> [GOAL OF THE EXERCISE] Reproduce only the lines from the one containing "Dott.ssa Francesca Ruggiero (677, 1079)" through the end of the data, exactly as they stand.

> [DATA SHOWN]

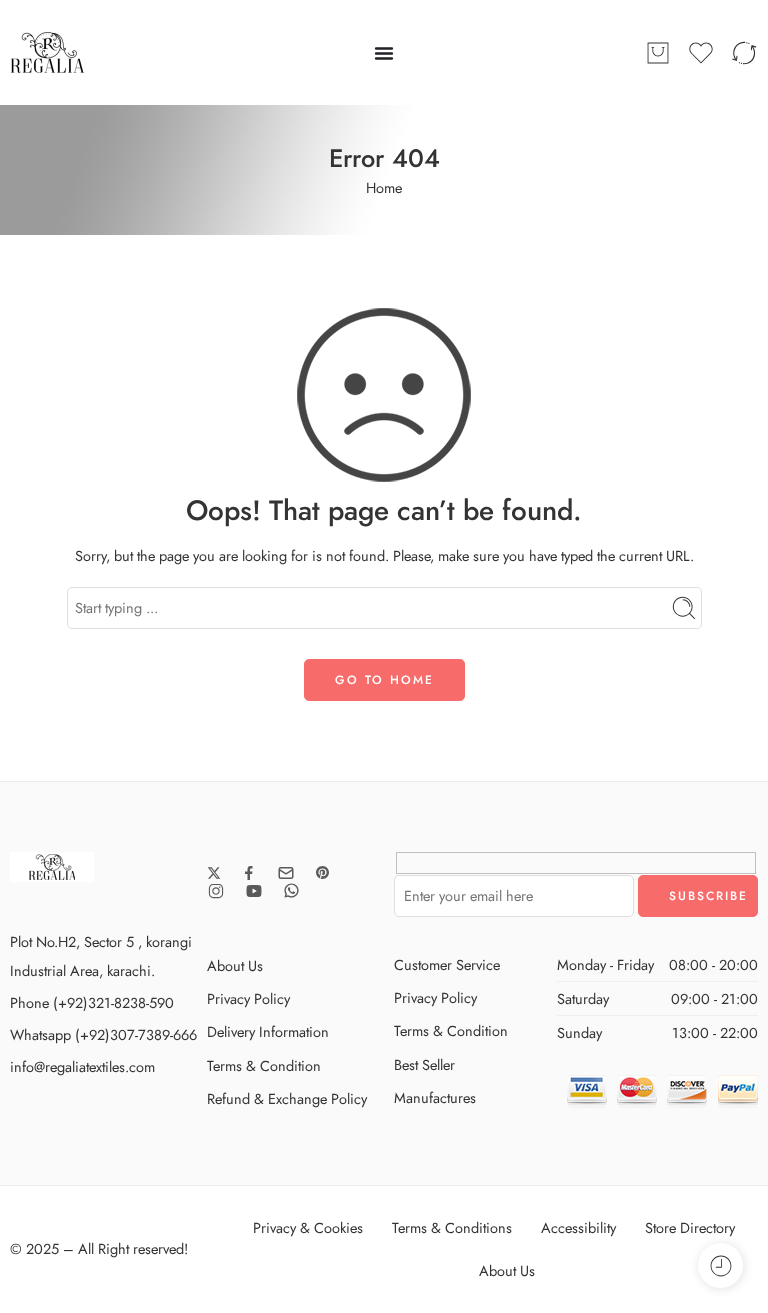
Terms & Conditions (452, 1227)
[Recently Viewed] (720, 1265)
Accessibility (578, 1227)
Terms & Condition (264, 1065)
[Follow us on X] (214, 873)
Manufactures (435, 1097)
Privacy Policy (248, 998)
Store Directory (690, 1227)
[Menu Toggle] (384, 53)
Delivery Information (268, 1031)
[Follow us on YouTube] (254, 891)
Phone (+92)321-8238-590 (92, 1002)
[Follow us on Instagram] (216, 891)
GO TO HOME (384, 680)
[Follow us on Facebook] (249, 873)
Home (384, 187)
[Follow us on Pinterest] (323, 873)
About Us (235, 965)
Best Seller (424, 1064)
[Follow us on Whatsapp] (291, 890)
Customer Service (447, 964)
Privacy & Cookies (308, 1227)
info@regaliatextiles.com (82, 1066)
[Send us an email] (286, 873)
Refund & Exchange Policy (287, 1098)
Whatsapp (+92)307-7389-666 (103, 1034)
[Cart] (658, 53)
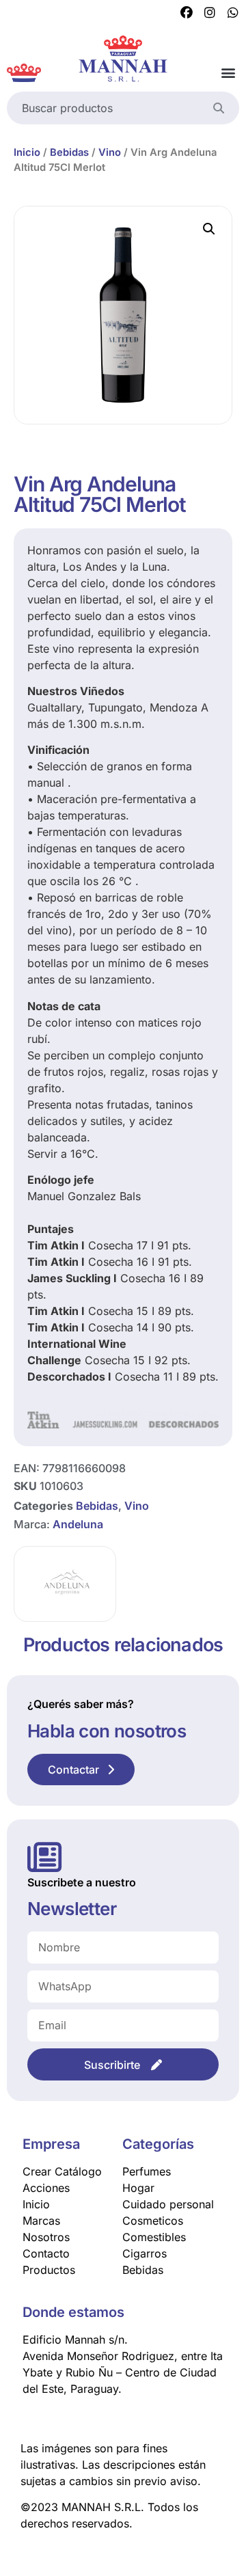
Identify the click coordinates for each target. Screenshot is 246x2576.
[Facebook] (186, 13)
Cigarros (144, 2253)
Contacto (46, 2253)
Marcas (41, 2220)
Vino (109, 152)
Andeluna (78, 1524)
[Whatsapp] (233, 13)
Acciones (46, 2188)
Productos (49, 2270)
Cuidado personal (168, 2204)
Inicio (27, 152)
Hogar (138, 2188)
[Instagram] (210, 13)
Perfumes (146, 2171)
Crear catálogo (62, 2171)
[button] (228, 73)
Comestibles (154, 2237)
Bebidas (69, 152)
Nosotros (46, 2237)
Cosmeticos (152, 2220)
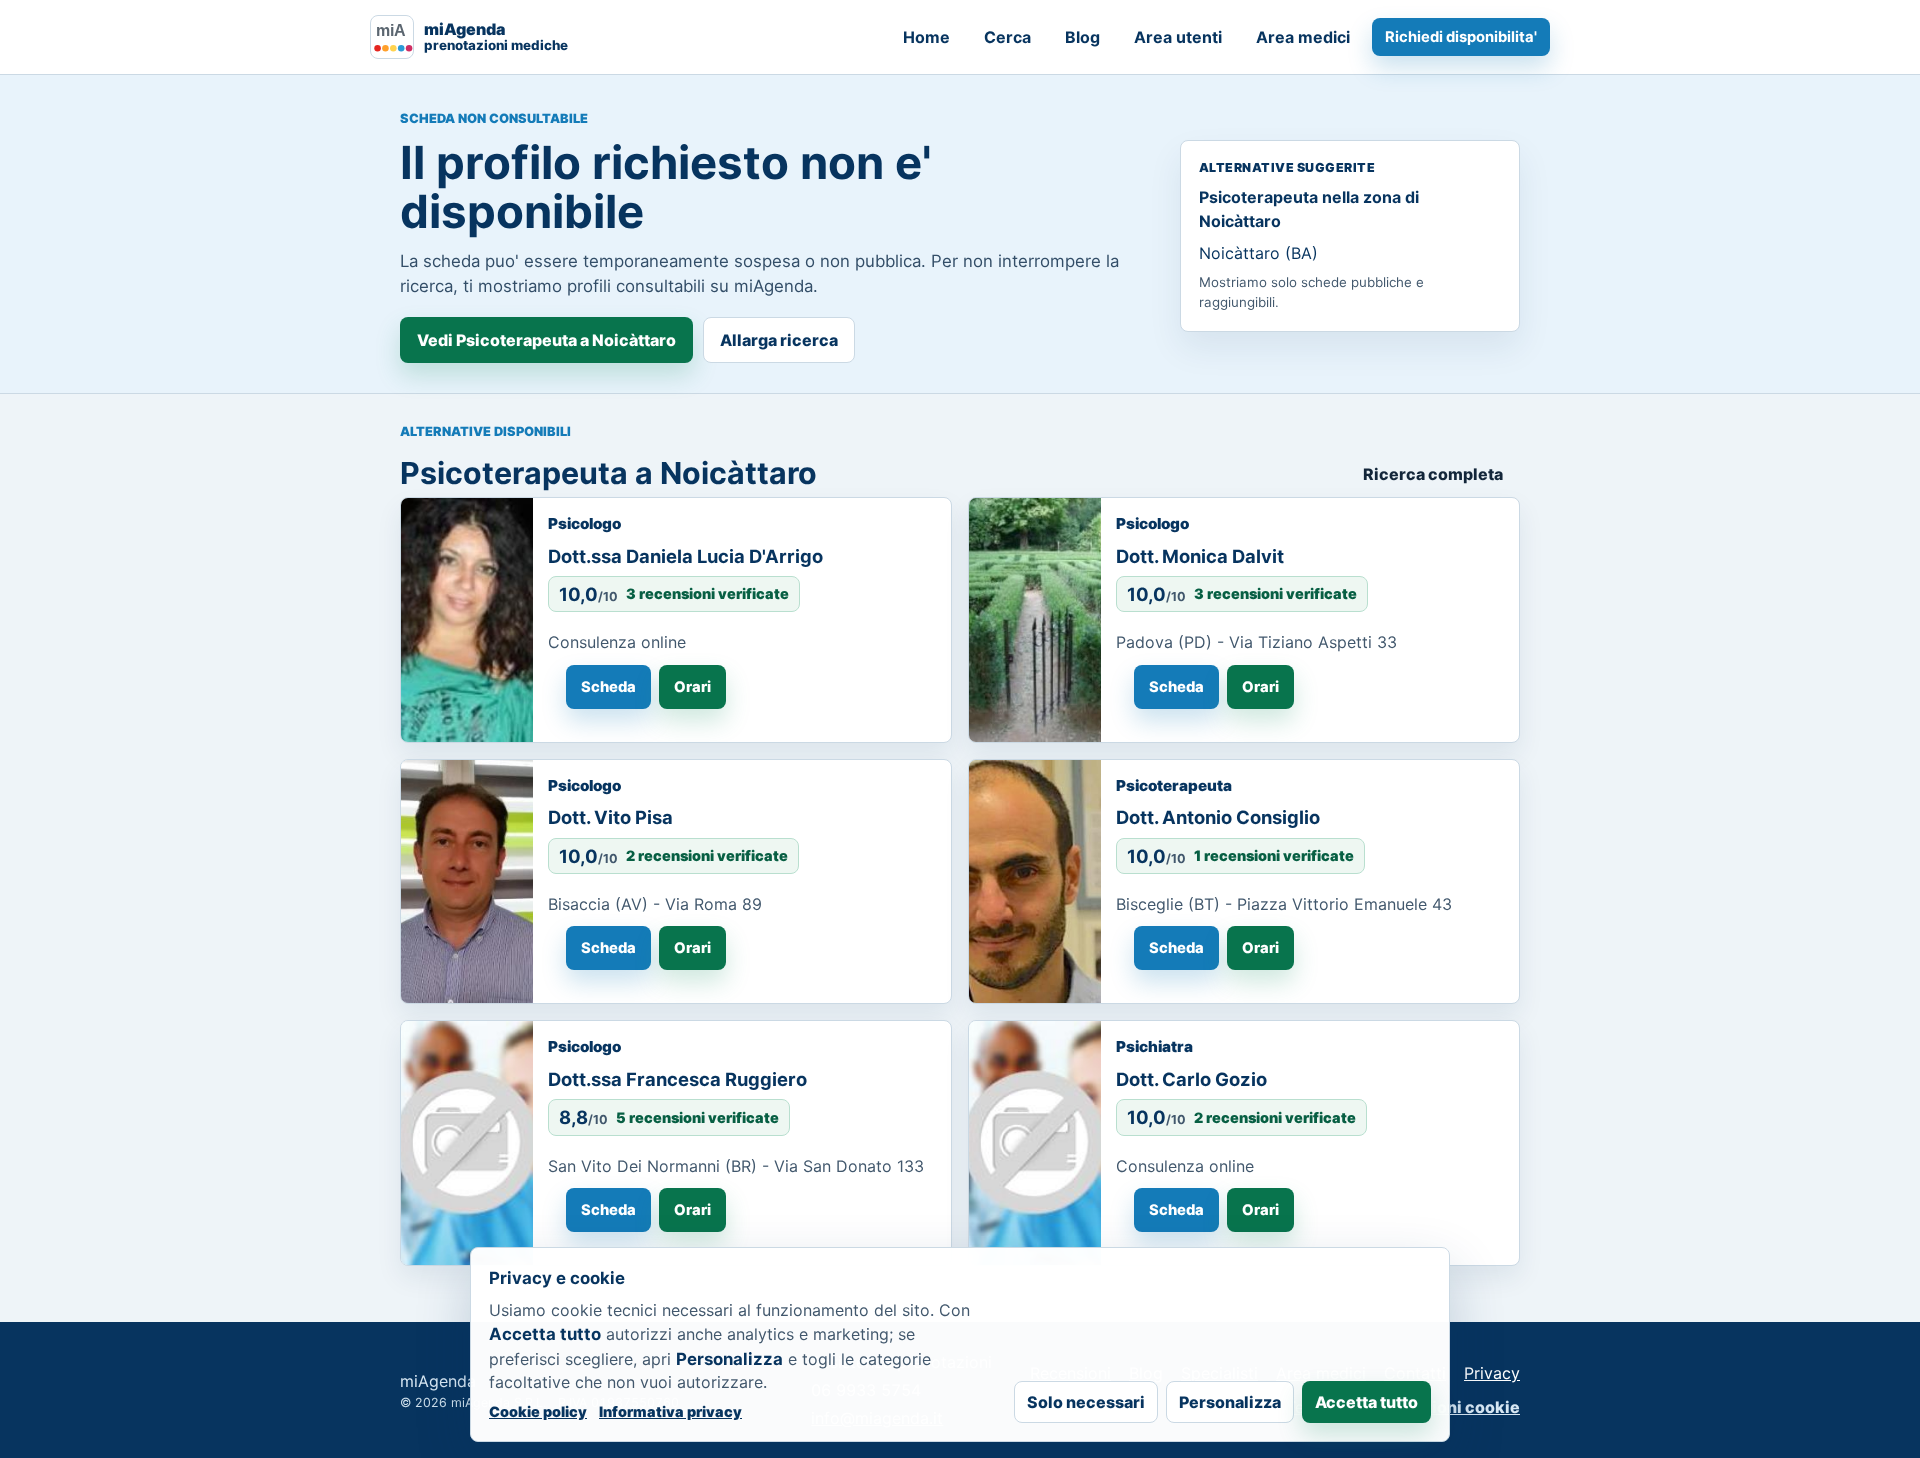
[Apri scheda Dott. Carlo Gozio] (1035, 1143)
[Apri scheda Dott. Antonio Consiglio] (1035, 882)
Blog (1082, 37)
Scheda (608, 687)
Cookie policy (538, 1411)
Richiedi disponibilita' (1461, 37)
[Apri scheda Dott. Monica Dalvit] (1035, 620)
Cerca (1007, 37)
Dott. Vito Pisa (610, 817)
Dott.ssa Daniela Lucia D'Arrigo (685, 556)
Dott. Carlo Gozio (1191, 1079)
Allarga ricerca (779, 340)
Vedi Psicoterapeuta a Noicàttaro (546, 340)
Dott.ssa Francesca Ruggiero (677, 1079)
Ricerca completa (1433, 474)
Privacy (1492, 1373)
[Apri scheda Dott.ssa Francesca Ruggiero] (467, 1143)
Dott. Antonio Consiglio (1218, 817)
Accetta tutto (1366, 1402)
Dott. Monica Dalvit (1200, 556)
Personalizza (1230, 1402)
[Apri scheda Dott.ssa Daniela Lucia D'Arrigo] (467, 620)
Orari (692, 687)
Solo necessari (1086, 1402)
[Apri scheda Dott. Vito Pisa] (467, 882)
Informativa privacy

> [YOUR SOLUTION]
Dott.ssa Francesca Ruggiero (677, 1079)
Ricerca completa (1433, 474)
Privacy (1492, 1373)
[Apri scheda Dott.ssa Francesca Ruggiero] (467, 1143)
Dott. Antonio Consiglio (1218, 817)
Accetta tutto (1366, 1402)
Dott. Monica Dalvit (1200, 556)
Personalizza (1230, 1402)
[Apri scheda Dott.ssa Daniela Lucia D'Arrigo] (467, 620)
Orari (692, 687)
Solo necessari (1086, 1402)
[Apri scheda Dott. Vito Pisa] (467, 882)
Informativa privacy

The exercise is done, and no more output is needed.